begin

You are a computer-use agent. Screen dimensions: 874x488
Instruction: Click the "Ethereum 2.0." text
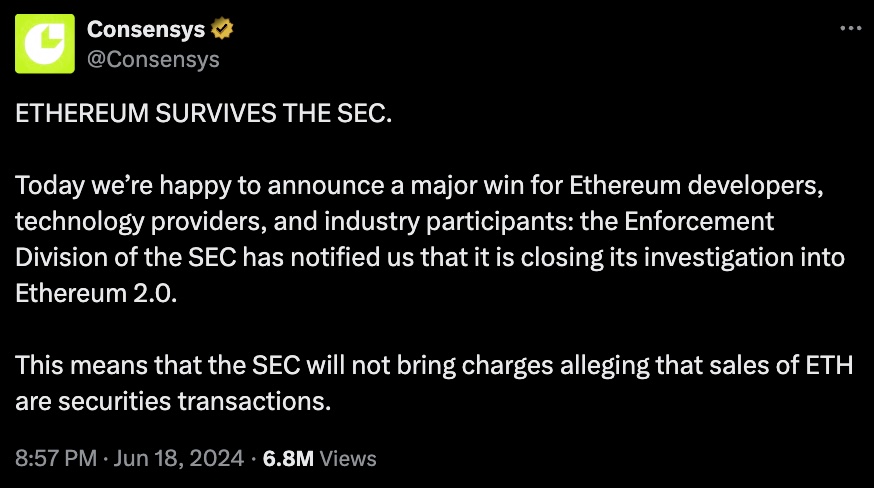click(x=95, y=293)
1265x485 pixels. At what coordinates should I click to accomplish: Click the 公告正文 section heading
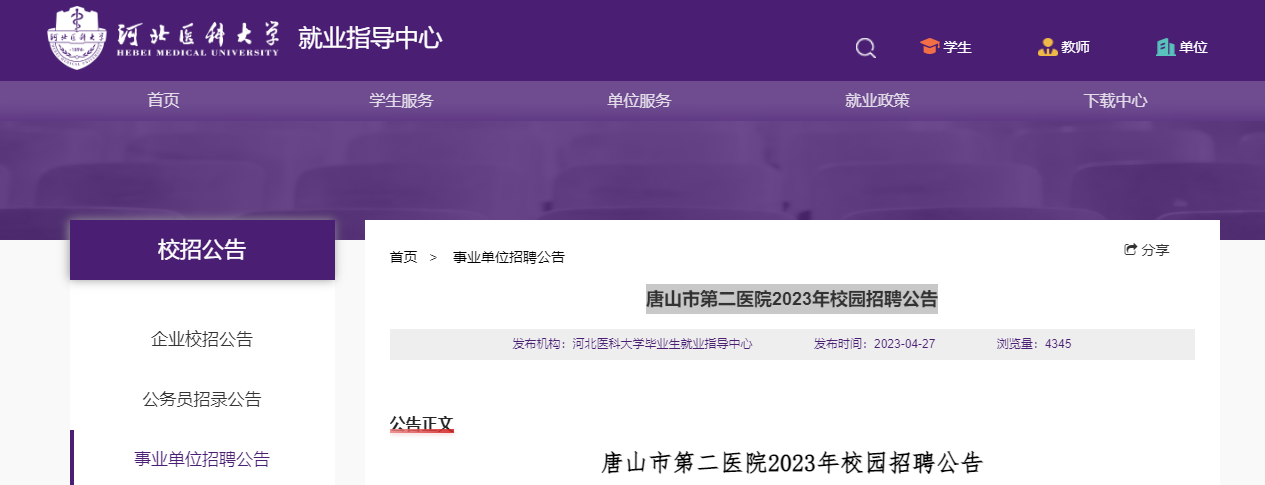coord(421,424)
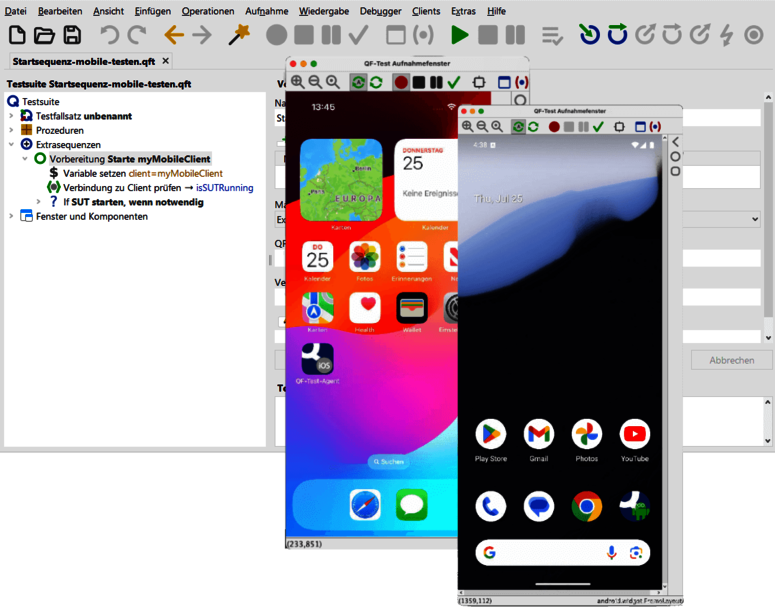775x607 pixels.
Task: Open Chrome on the Android home screen
Action: point(586,506)
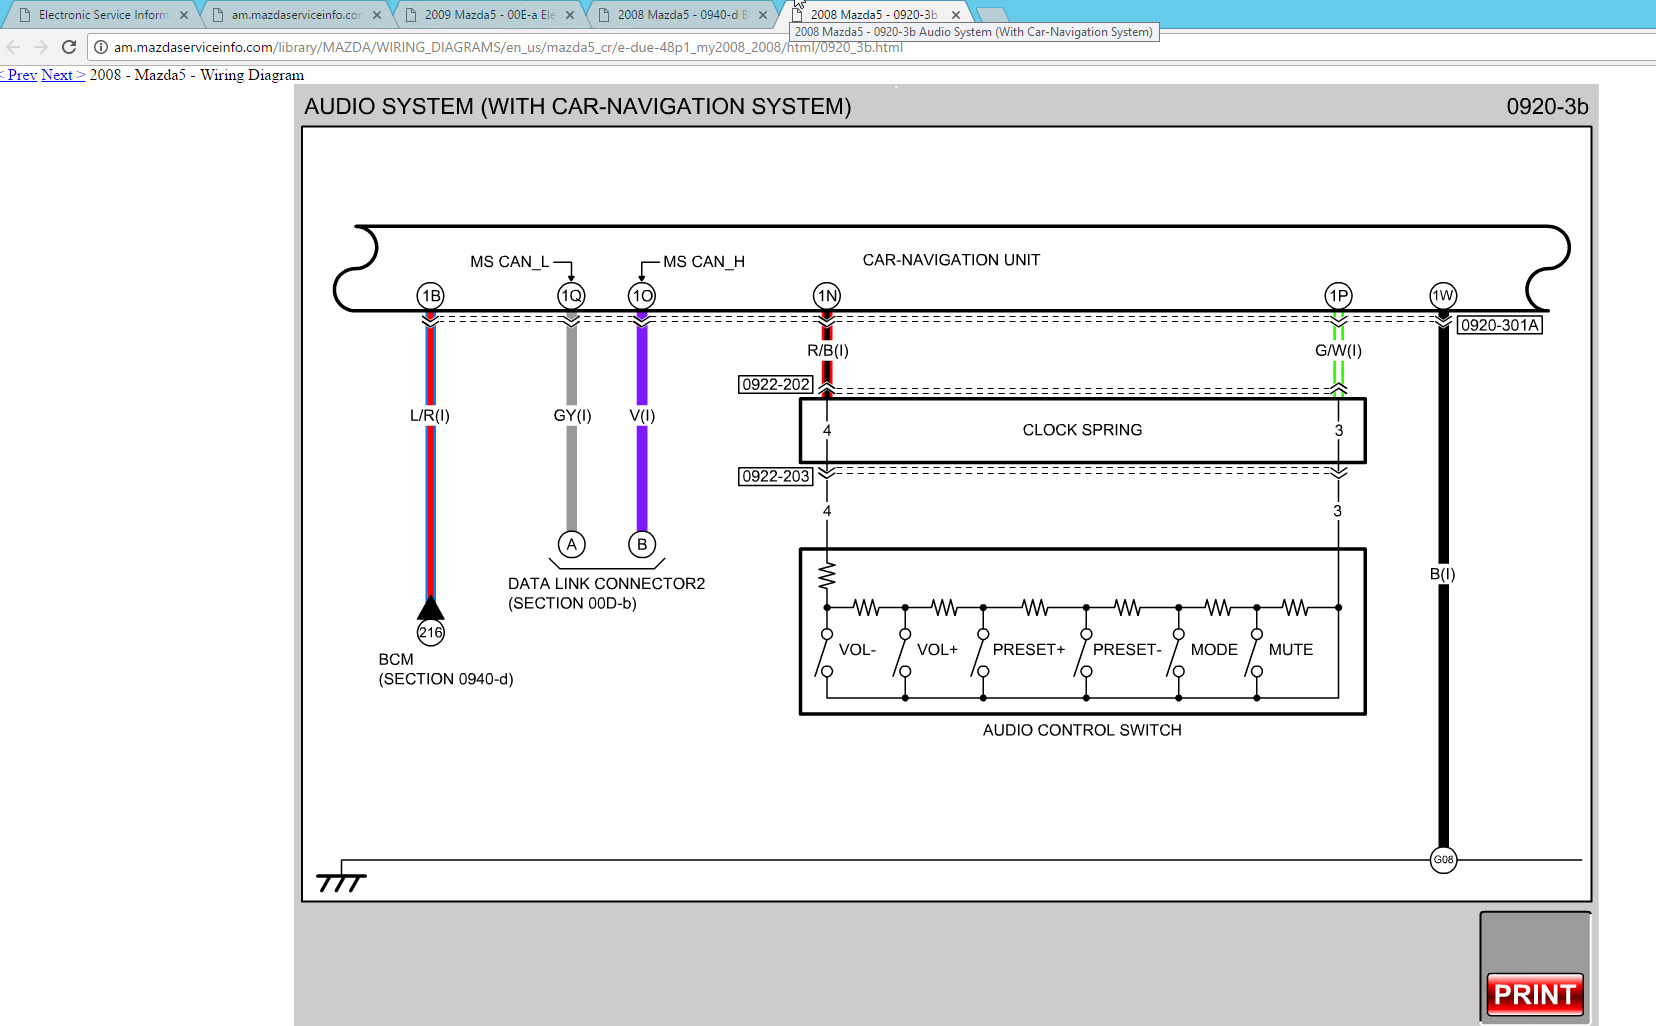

end

WHAT TO PRODUCE = Copy out the items word for word, starting with the line that contains "1265x485 pixels. At" and going on through the end of the items, and leave the pictures out.

RESPONSE TO THIS EXERCISE =
1265x485 pixels. At what coordinates should I click to accomplish: Click the 公告正文 section heading
coord(421,424)
775x607 pixels.
Task: Open Chrome on the Android home screen
Action: point(586,506)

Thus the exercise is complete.